**DOCUMENT TEXT:**
[LLVMdev] Potential Google Summer of Code Applicant

Nathan Jeffords blunted2night at gmail.com
Sun Apr 15 20:00:15 PDT 2012


Just a thought, but it would it make sense for garbage collection to be
some sort of minimal debug information for potentially optimized code.
Store just enough debug information to reconstruct call stacks and know
where gc-roots are. Perhaps an approach like this could minimize the work
required as it is shared between gc-support and debug information support.
>From what I understand, DWARF exception handling is similar in that it
makes use of similar information to understand where things are during
unwinding.

On Fri, Apr 13, 2012 at 3:05 PM, Talin <viridia at gmail.com> wrote:

> I realize that this was written in a hurry, and may not have been entirely
> clear. If there are any questions, critiques, etc., I'd be happy to respond
> to them. I'd really like it if LLVM's garbage collection support didn't
> continue to languish...
>
>
> On Fri, Apr 6, 2012 at 12:43 PM, Talin <viridia at gmail.com> wrote:
>
>> Sorting through all of the discussions would be difficult, as the ideas
>> have morphed over the years. Also, some of the discussion took place
>> offline at various LLVM dev conferences.
>>
>> I can summarize the main points here:
>>
>> The biggest improvement in GC would be to allow SSA values to be declared
>> as GC roots - currently only alloca values, that is, values in memory, can
>> be GC roots. This means that frontends need to copy traceable values to
>> memory before calling any function that might trigger a collection. This
>> makes the resulting IR complex and inefficient.
>>
>> Chris's proposal is that we add metadata to the Pointer type (perhaps
>> using the address space field) to indicate that a pointer is a GC root.
>> Note that this would not be a replacement for the existing llvm.gcroot
>> intrinsic, but rather an addition to it - that is, you could choose to use
>> either the Pointer attribute or the llvm.gcroot intrinsic. The reason for
>> this is that for some languages, there are non-pointer GC roots (my
>> language has discriminated unions that sometimes contains pointers and
>> sometimes not.) These frontends would need to continue to use the existing
>> intrinsics, but fortunately such cases are fairly rare and this is not a
>> terrible burden. For most languages, the Pointer attribute would be a much
>> easier way to deal with roots, since the "root-ness" of a value is simply a
>> property of it's type, and so gets carried along with the value
>> automatically.
>>
>> Thus, in this new scheme, Pointer types which were marked as roots could
>> be traced regardless of whether they lived within a memory location or a
>> register. These could be used to generate either stack maps or register
>> maps. Note that these maps are language-specific and are implemented via a
>> language-specific plugin, so you would need to update the current API to
>> deal with items in registers. (An alternative plan is to allow the frontend
>> to request via a flag that roots be copied to local variables at each safe
>> point, so that register maps would not be needed. This alternate plan might
>> be a good first step, and then move on to the more difficult problem of
>> register maps if the first step is successful.)

Screenshot and document pointing data:
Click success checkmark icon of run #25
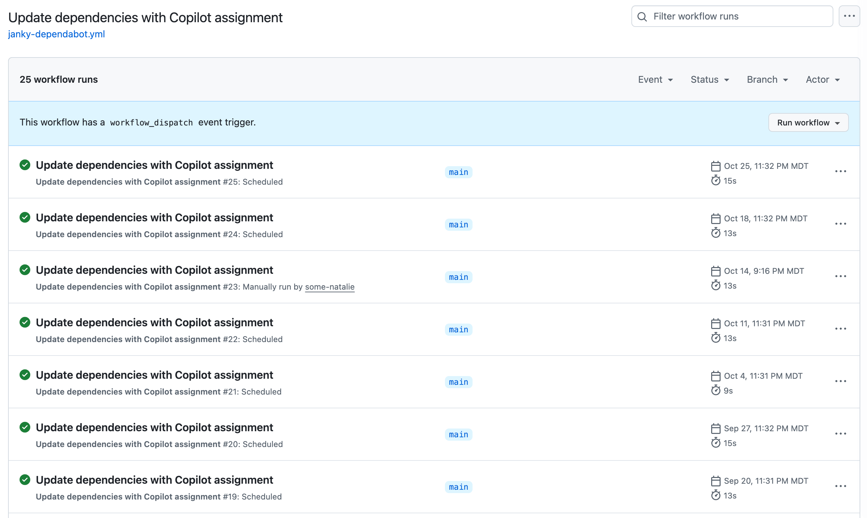The height and width of the screenshot is (518, 867). coord(25,165)
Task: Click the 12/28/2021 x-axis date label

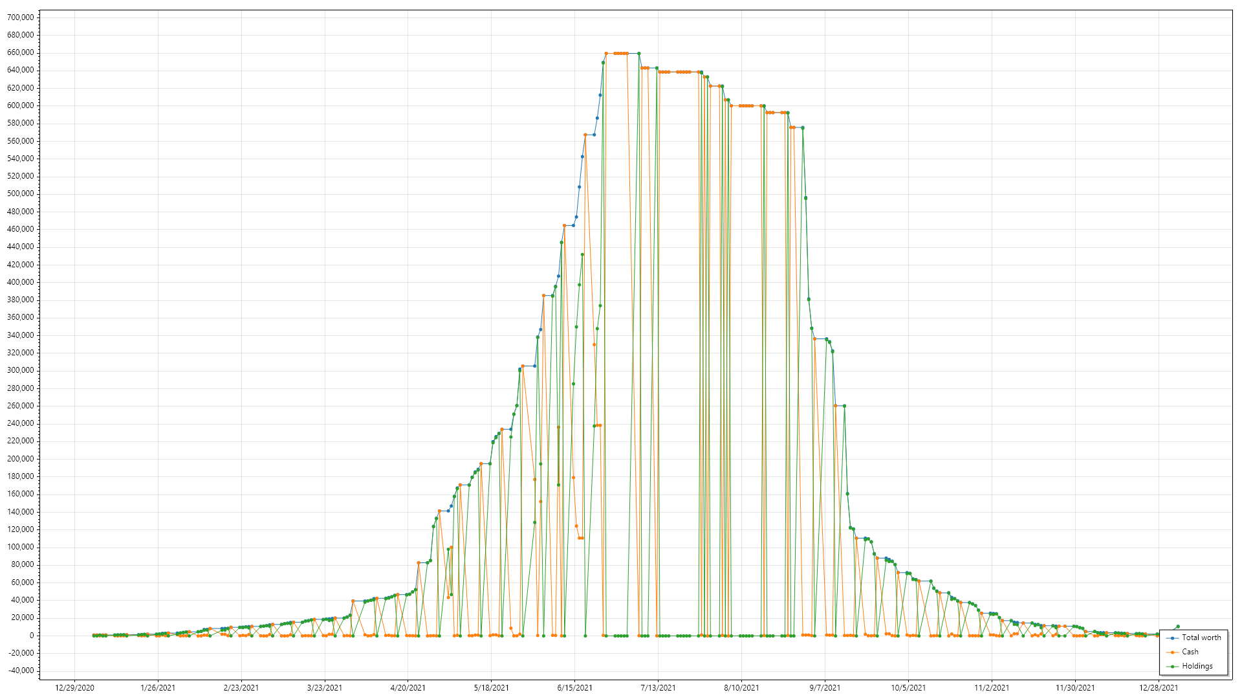Action: [1158, 688]
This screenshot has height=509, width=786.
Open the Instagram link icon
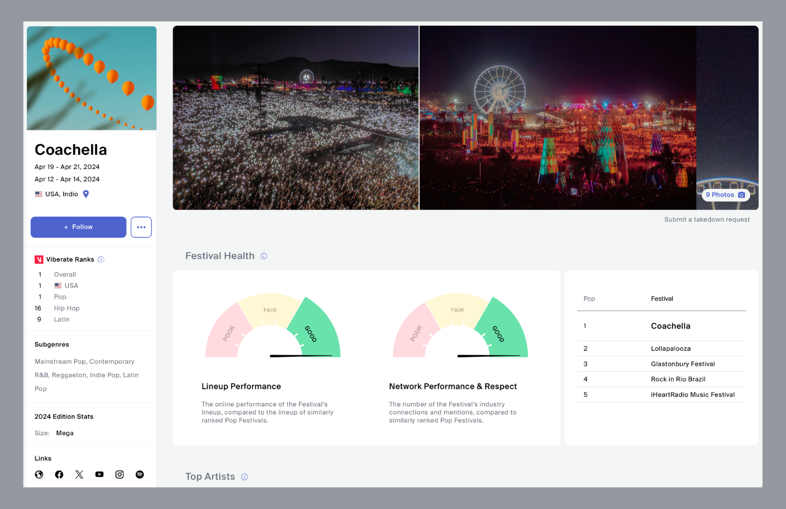pyautogui.click(x=120, y=475)

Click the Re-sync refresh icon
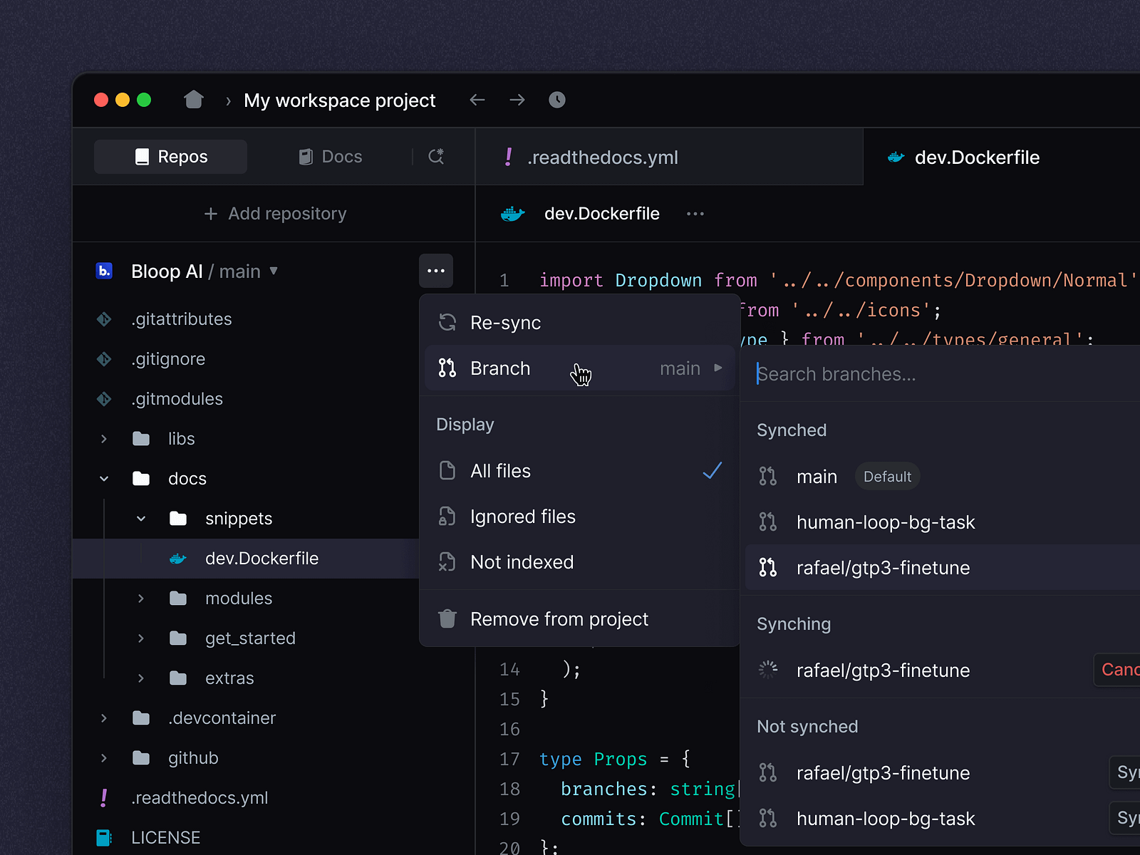[447, 322]
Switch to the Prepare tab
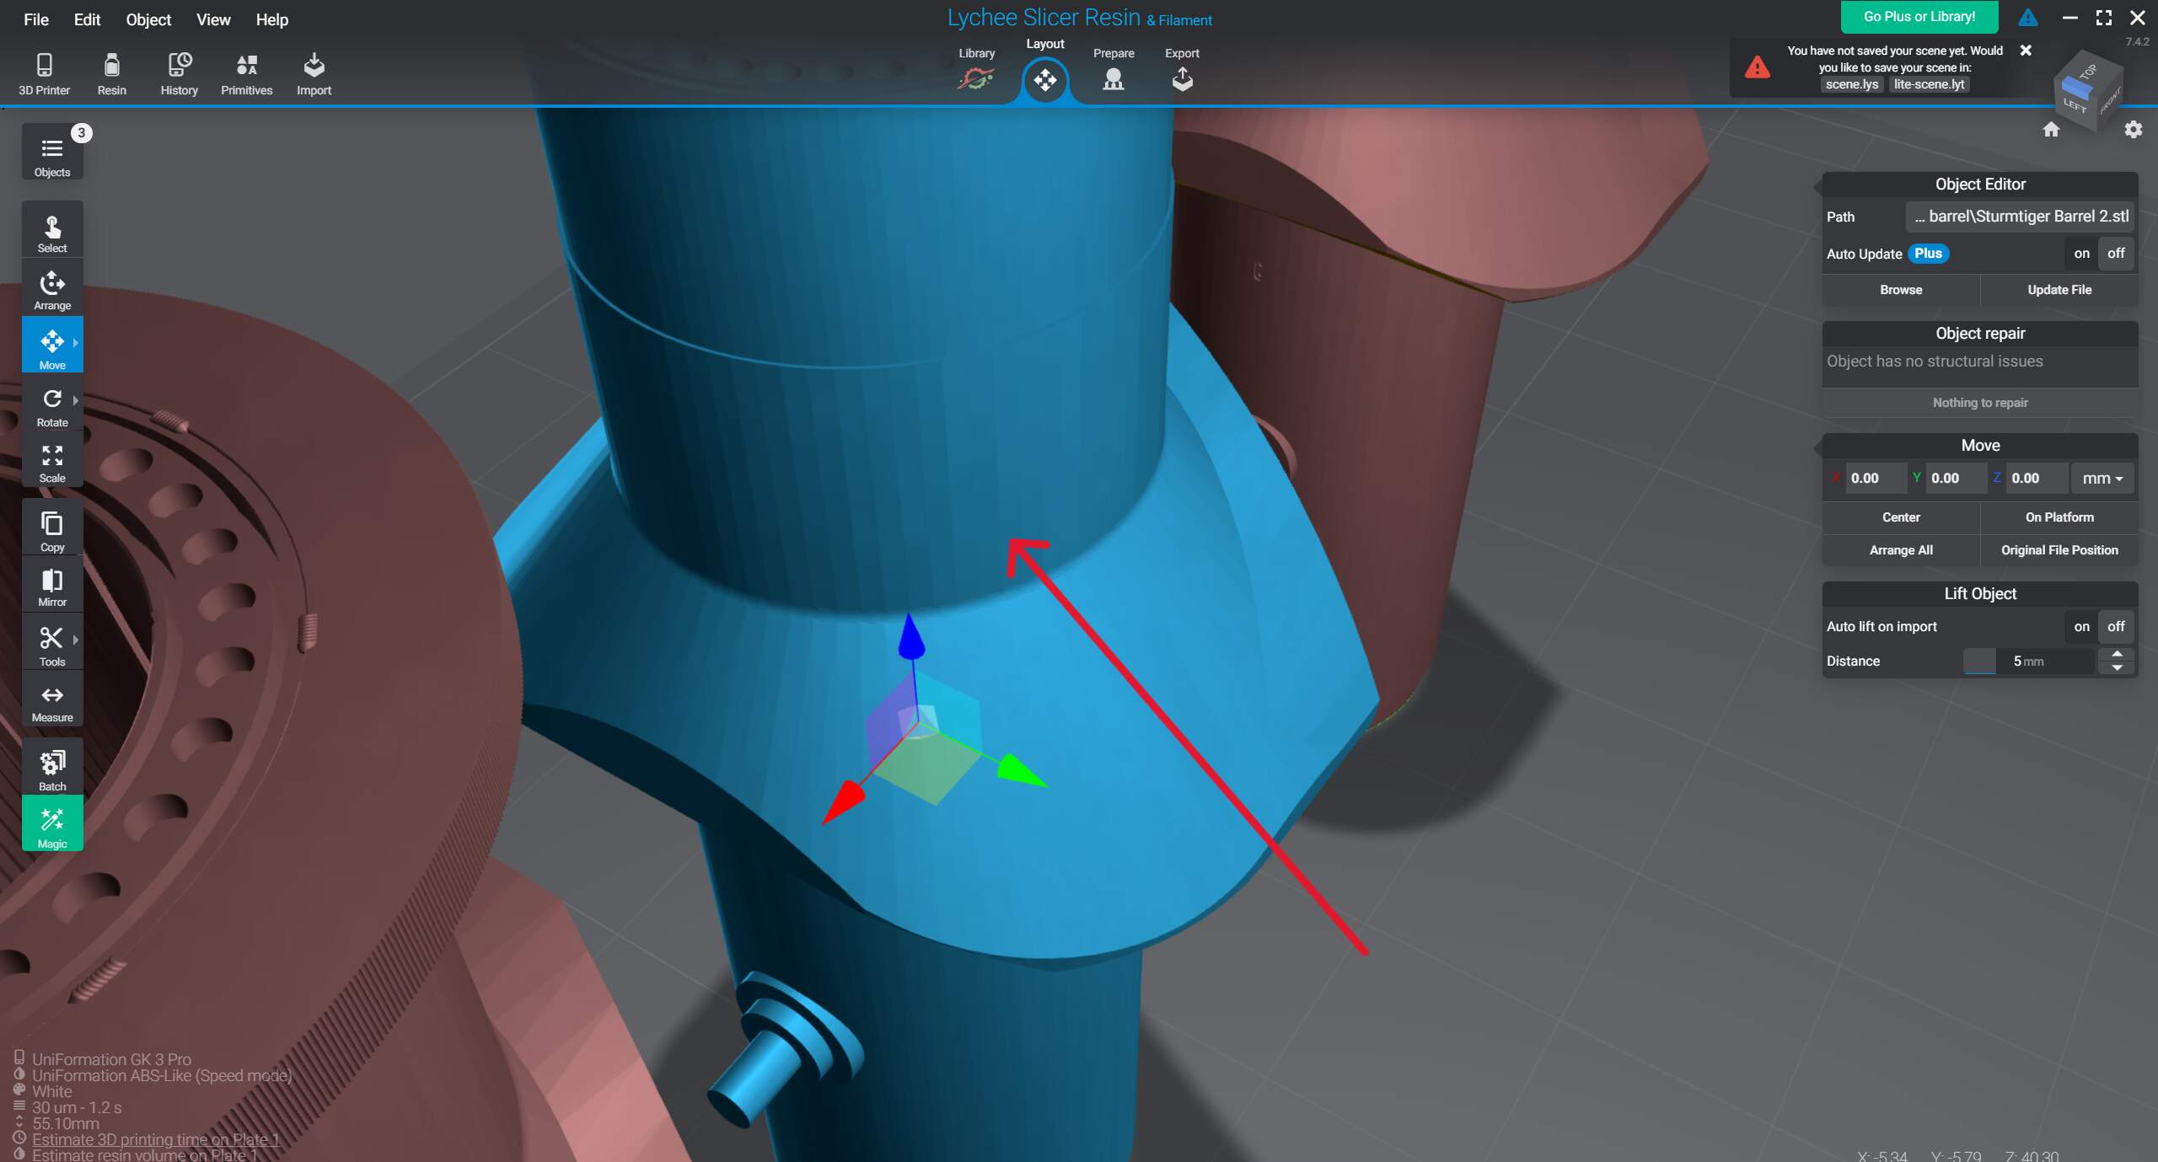 (1114, 72)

**EXERCISE AIM:**
Which dates are attached to messages in the LLVMdev garbage collection thread above?

**TASK ANSWER:**
- Sun Apr 15, 2012 (20:00:15 PDT)
- Fri, Apr 13, 2012 (3:05 PM)
- Fri, Apr 6, 2012 (12:43 PM)